Check out some of these iconic pieces:

•Andy Warhol, “Barbie”

•Peter Max, “Futuristic Barbie”

•Kenny Scharf, “Barbluella”

•Peter Engelhardt, “Beauty and the Beast”

•Karl Lagerfeld, “Little Black Dress”
•Carol Peligan, “Icon”

•Jennifer Bartlett, “Barbie Paints a Picture”

•David Salle, unnamed

•Robert Stern, “Colossus of Barbie”

•Jim Dine, “Barbie”

•Donald Baechlor, “Ice Cream”

Wednesday, September 8, 2010

Hello, Hello

My dearest Barbie friends,

My apologies for the decline in Barbie posts! I've been a terrible Barbie blogger this summer. Alas, sunshine and fun aren't the culprits sucking my time. Rather, a new desk and new computer at a new job are requiring much more of my attention, sad to say.

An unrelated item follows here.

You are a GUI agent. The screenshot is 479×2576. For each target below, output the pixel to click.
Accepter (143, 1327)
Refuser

But I will make a better effort!

Here's my first attempt:

Mattel CEO Roberty Eckert recently shared his thoughts on Barbie, Mattel and his career with the company in an interview with SmartMoney magazine. I'd love to get my hands on that "Bob Barbie" (a mini version of the big man himself).

Check it out here.

And now, I will repeat this mantra to help me stay on track:

Be a Better Barbie Blogger
Be a Better Barbie Blogger
Be a Better Barbie Blogger
Be a Better Barbie Blogger
Be a Better Barbie Blogger

Say it five times fast. Go ahead, try it yourself. Not so easy, right?